How to cite this article: Nair PS, Kabilan T, Sudhesan A. Scleromyxedema presenting after treatment of multiple myeloma. CosmoDerma. 2024;4:10. doi: 10.25259/CSDM_266_2023

Dear Sir,

Scleromyxedema (SM) is a rare chronic progressive disorder of unknown etiology characterized by fibrosis of the dermis and dermal mucin deposition. There may be an association with a monoclonal paraproteinemia usually of the immunoglobulin G kappa type and sometimes even overt multiple myeloma.[1]

A 64-year-old female diagnosed with multiple myeloma, was treated with lenalidomide (20 mg/day) for six months. At that time, there were no skin lesions. Following remission lenalidomide was stopped. After 2 months of stopping treatment, the patient presented with pruritic papules on the neck and upper back. The lesions first started on the neck and then spread to the upper back.
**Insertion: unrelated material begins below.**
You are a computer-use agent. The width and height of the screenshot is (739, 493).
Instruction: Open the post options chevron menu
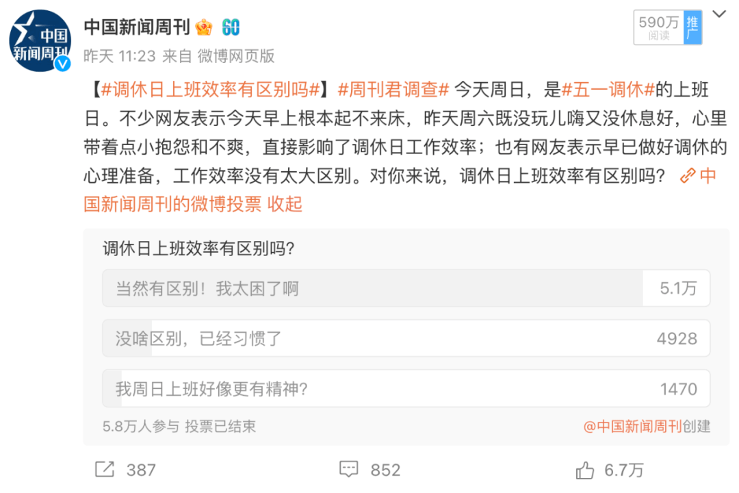click(x=718, y=14)
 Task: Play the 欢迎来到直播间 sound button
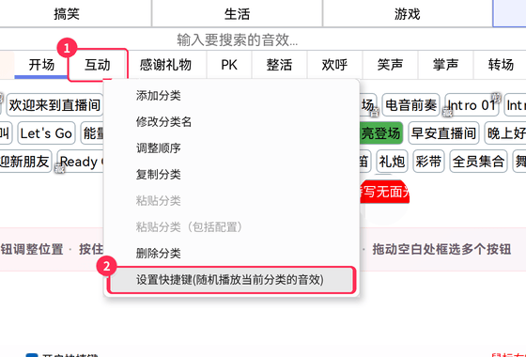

On examination, there were multiple discrete and confluent skin-colored waxy lichenoid papules and plaques with “peau d’orange” appearance distributed on the lower posterior neck, upper back, and interscapular region [Figure 1]. On palpation, there was induration of the skin. The rest of the body was not affected, and there was no lymphadenopathy. There were no systemic features.

Waxy lichenoid papules and plaques with “peau d’orange” appearance.
Figure 1:
Waxy lichenoid papules and plaques with “peau d’orange” appearance.

Hemoglobin was 9 mg%, peripheral smear showed microcytic anemia, and erythrocyte sedimentation rate was 50 mm in the first hour. Viral markers were negative. Thyroid function tests were normal. Bence–Jones protein was negative, and serum electrophoresis was normal. Bone marrow examination was normal. A hematological evaluation did not show current features of paraproteinemia or multiple myeloma. Investigations for systemic involvement were normal. A skin biopsy from the waxy papule showed pale areas in between the collagen bundles with mucin deposition and prominent fibroblasts [Figure 2]. A colloidal iron stain highlighted mucin deposition in the upper dermis [Figure 3]. We made a final diagnosis of SM. The patient was treated with lenalidomide (10 mg daily) for three months and showed prompt response [Figure 4]. There were no adverse reactions with lenalidomide. There was no relapse after a 6-month follow-up.

Skin biopsy showing numerous fibroblasts and pale areas in the upper dermis, H and E × 100.
Figure 2:
Skin biopsy showing numerous fibroblasts and pale areas in the upper dermis, H and E × 100.
Colloidal iron stain highlighting mucin deposition in upper dermis (arrows), Colloidal iron × 100.
Figure 3:
Colloidal iron stain highlighting mucin deposition in upper dermis (arrows), Colloidal iron × 100.
Prompt response after treatment with lenalidomide for 3 months.
Figure 4:
Prompt response after treatment with lenalidomide for 3 months.

The SM presents as generalized lesions or discrete localized (lichen/papular myxedematosus) lesions. Our case confers to the latter type. Face is another common site to be involved (not in our case) giving a “bovine facies.” Involvement of the skin on the upper back and shoulders throws the skin into longitudinal folds known as “Shar-Pei” sign. Waxy papules and plaques on the knuckles may show a central depression designated as the “doughnut sign”. The axillary and pubic hair may be sparse. Mucosa is usually not involved. The generalized type may be associated with paraproteinemia and multiple myeloma. However, there is considerable overlap, and localized types may evolve into generalized type. Muscular weakness, contractures, pulmonary involvement, esophageal dysmotility, central nervous system involvement, and rarely renal and cardiac involvement are the systemic features, none present in our case.[2]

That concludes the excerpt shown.